Problem:
Looking at the entries below, state how many lines contain the word "Image". Give the number alone.

(Collected data entries)
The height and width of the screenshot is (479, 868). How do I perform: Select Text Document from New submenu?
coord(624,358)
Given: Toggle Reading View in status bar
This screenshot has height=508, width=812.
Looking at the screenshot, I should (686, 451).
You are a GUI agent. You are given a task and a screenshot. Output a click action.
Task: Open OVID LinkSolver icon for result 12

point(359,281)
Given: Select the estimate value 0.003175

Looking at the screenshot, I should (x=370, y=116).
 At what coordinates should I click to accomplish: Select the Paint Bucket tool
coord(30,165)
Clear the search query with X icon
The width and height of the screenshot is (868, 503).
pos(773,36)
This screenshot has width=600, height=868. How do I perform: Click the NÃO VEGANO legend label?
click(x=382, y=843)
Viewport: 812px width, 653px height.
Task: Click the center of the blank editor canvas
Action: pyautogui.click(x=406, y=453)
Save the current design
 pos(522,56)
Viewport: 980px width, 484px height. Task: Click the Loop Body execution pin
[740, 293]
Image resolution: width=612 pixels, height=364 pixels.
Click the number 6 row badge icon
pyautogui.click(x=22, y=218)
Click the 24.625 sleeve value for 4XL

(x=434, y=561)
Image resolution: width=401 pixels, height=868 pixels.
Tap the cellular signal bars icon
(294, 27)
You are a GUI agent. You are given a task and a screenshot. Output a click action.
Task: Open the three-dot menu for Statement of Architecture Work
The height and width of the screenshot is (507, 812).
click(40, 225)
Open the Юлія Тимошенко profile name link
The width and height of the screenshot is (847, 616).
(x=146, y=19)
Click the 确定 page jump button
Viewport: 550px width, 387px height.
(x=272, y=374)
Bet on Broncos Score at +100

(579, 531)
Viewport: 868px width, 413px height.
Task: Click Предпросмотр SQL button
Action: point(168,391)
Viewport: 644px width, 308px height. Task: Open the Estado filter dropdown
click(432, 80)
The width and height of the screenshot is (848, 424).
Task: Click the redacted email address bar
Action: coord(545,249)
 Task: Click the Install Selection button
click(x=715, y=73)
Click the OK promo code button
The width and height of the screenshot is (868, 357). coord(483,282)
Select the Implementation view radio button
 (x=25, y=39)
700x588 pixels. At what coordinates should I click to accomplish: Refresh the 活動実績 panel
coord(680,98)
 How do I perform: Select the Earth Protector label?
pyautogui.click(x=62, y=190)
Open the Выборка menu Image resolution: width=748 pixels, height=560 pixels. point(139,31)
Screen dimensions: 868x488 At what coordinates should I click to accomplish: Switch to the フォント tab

Your response:
3